Haiti trapped in inescapable muck

The U.N. World Food Program's director flew to a Haitian city still encased in mud Friday to draw global attention to the ongoing disaster that has enormously complicated the country's struggle to feed itself.

The WFP said it has asked for $54 million to help Haiti recover from four killer storms but has received only $1 million. Beginning a two-day survey of the disaster area, Executive Director Josette Sheeran said “concerted global action” is needed as local officials say famine looms.

Haitian President Rene Preval pleaded for help, asking for long-term assistance Friday in his speech to the U.N. General Assembly.

Devastation awaited Sheeran in this coastal city, largely cut off from the rest of Haiti because of flooded roads and wrecked bridges.
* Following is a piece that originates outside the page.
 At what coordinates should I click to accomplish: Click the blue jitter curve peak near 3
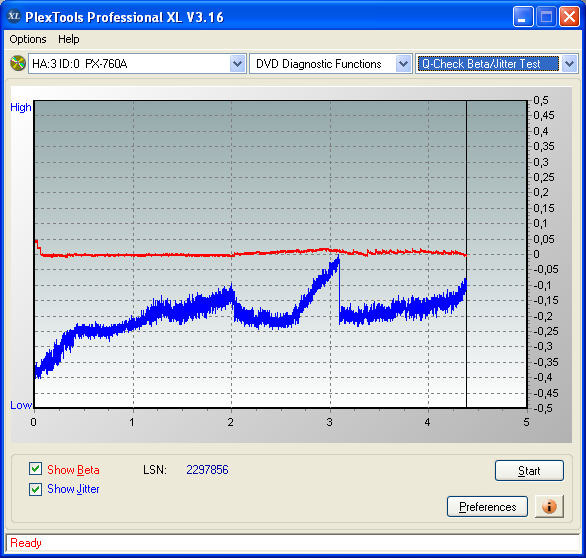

Gray mud is still piled waist-high in homes, coating prized television sets, books and cooking pots. Tens of thousands still live in shelters and roam muddy streets looking for food.

At least 194 people were killed by the tropical storms in less than a month this summer in Gonaives and the surrounding region, the largest share of a nationwide death toll of 425.

Some of the muck is topsoil – precious in this deforested country – flushed from the mountains above when a river broke its banks, churned through the countryside and sliced through town before emptying into the sea.

Clouds of mosquitoes breed in Gonaives' wet ground, raising fears of disease. Children play in the muck. In a hospital, mud immobilizes an empty wheelchair.

Some families bail the mud from their houses. Mothers use muddy rags to wipe off kitchen utensils. Most residents have nowhere else to go.

“I've been cleaning out my dirt house,” said Yonel Charles, who lost all his possessions in the floods. “I have to stay here.”

The floods from Fay, Gustav, Hanna and Ike destroyed an estimated 60 percent of Haiti's food harvest. The WFP said it has delivered more than 2,200 metric tons of food during this emergency, enough to feed almost 500,000 people.